In 2018, the first stand-alone version of the story was published by HarperCollins in the UK and Houghton Mifflin in the US. This version, illustrated by Alan Lee, was curated and edited by Christopher Tolkien, J. R. R. Tolkien's son, who also edited The Silmarillion, Unfinished Tales, and the twelve-volume The History of Middle-earth.

=== Contents ===

- Prologue
- The Original Tale
- The Earliest Text
- "Turin and the Exiles of Gondolin"
- The Story Told in the Sketch of the Mythology
- The Story Told in the Quenta Noldorinwa
- The Last Version
- The Evolution of the Story
- Conclusion

The book ends with a list of names, additional notes, and a glossary.

== Reception ==

=== By Tolkien scholars ===

Douglas Kane writes in Journal of Tolkien Research that The Fall of Gondolin was the first of Tolkien's three "Great Tales" to be written, and the last to be published, the other two being the Great Tale of Túrin Turambar (published in The Children of Húrin, 2007, edited into a continuous story) and Beren and Lúthien (2017, presented as a set of versions of the story). That left the tale which was "arguably the one in which the world of Middle-earth is most vividly presented and in which Tolkien’s philosophical themes are most profoundly expressed." Kane adds that although the book collects material already published, "it still succeeds in rounding out that task", for instance by putting the "Sketch of the Mythology" in the prologue. He wonders, though, why the editor included part of the poem "The Flight of the Noldoli from Valinor" (already in The Lays of Beleriand), but omits the poem fragment "The Lay of the Fall of Gondolin" which is far more obviously relevant. Kane admires Alan Lee's illustrations, both in colour and in black and white, as providing "a perfect complement" to the final book in the "unique and remarkable" collaboration between Christopher Tolkien and his father.

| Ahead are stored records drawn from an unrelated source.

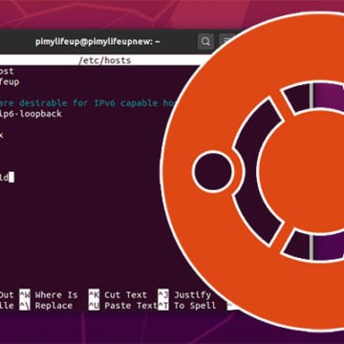Place cursor on the ip6-loopback line
This screenshot has height=344, width=344.
(x=31, y=114)
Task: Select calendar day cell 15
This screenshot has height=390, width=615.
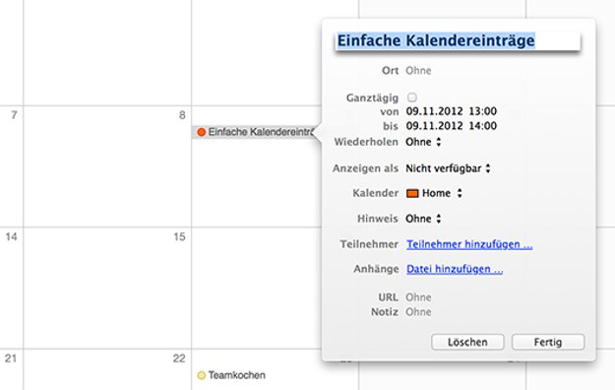Action: tap(107, 288)
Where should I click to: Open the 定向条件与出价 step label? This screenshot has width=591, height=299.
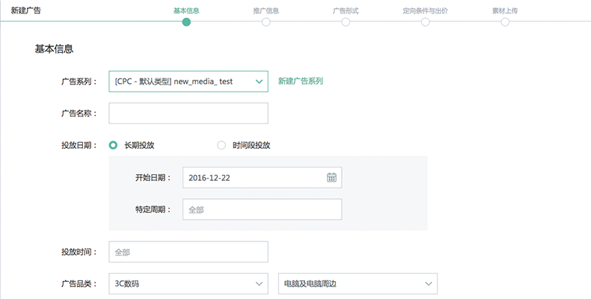point(425,10)
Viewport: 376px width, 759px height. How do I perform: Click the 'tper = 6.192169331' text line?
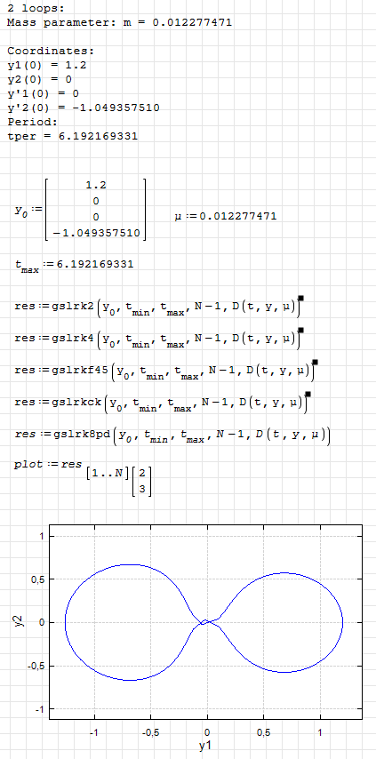tap(73, 136)
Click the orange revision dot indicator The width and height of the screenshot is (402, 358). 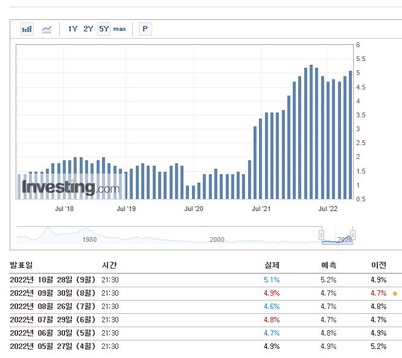pyautogui.click(x=395, y=293)
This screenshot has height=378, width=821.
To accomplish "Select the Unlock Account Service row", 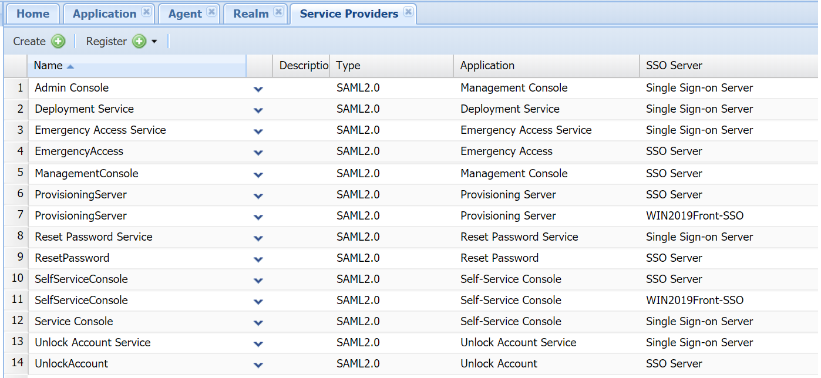I will 93,343.
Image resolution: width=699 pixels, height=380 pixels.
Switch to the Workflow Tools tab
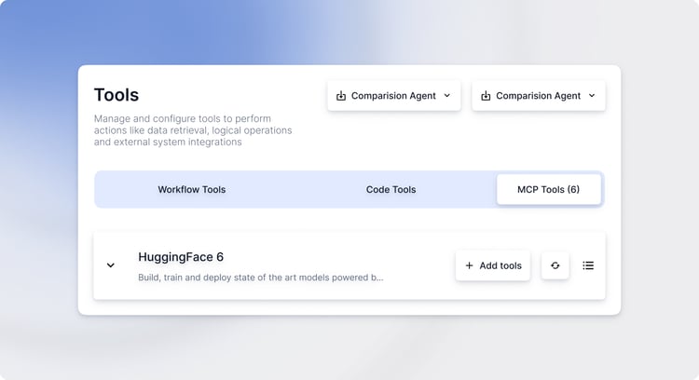tap(192, 189)
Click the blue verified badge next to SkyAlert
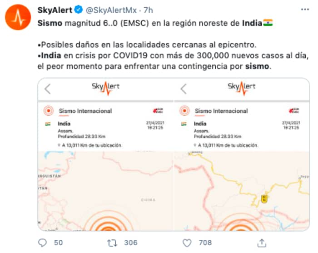The height and width of the screenshot is (253, 318). tap(79, 10)
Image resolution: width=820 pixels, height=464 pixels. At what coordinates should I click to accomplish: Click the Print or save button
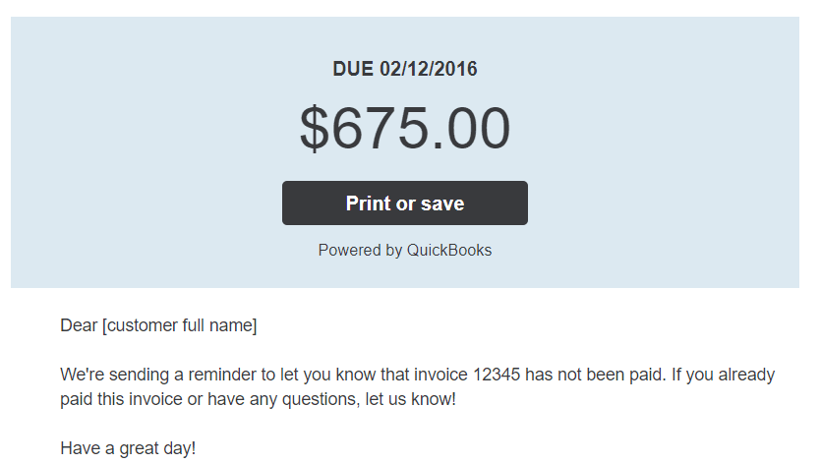[405, 203]
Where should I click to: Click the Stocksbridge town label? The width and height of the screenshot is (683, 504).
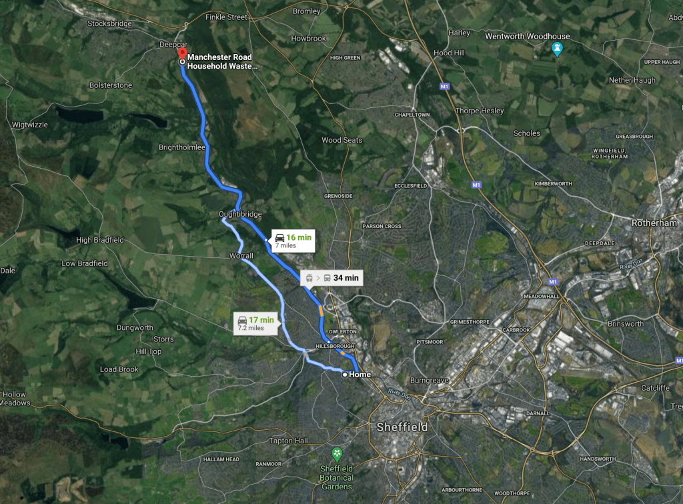(x=110, y=23)
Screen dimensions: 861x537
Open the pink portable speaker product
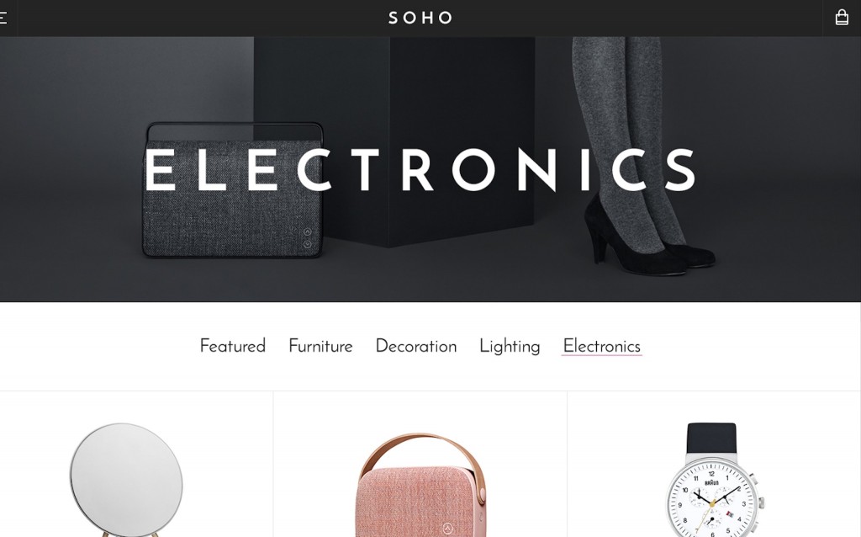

Jennifer Rogers, reviewing the book for Tolkien Studies, writes that it "highlights the power of the Gondolin story in its own right with minimal editorial intrusion." As Tolkien's first tale and the last one to be published by his son, the book is "laden with the sense of weight such a publication brings", taking the reader back to the place where the whole Legendarium began, the story about Eärendel (later called Eärendil).

=== In newspapers ===

According to Entertainment Weekly, "Patient and dedicated readers will find among the references to other books and their many footnotes and appendices a poignant sense of completion and finality to the life's pursuit of a father and son." Writing for The Washington Post, writer Andrew Ervin said that "The Fall of Gondolin provides everything Tolkien's readers expect." According to The Independent, "Even amid the complexities and difficulties of the book—and there are many—there is enough splendid imagery and characterful prose that readers will be carried along to the end even if they don't know where they are going."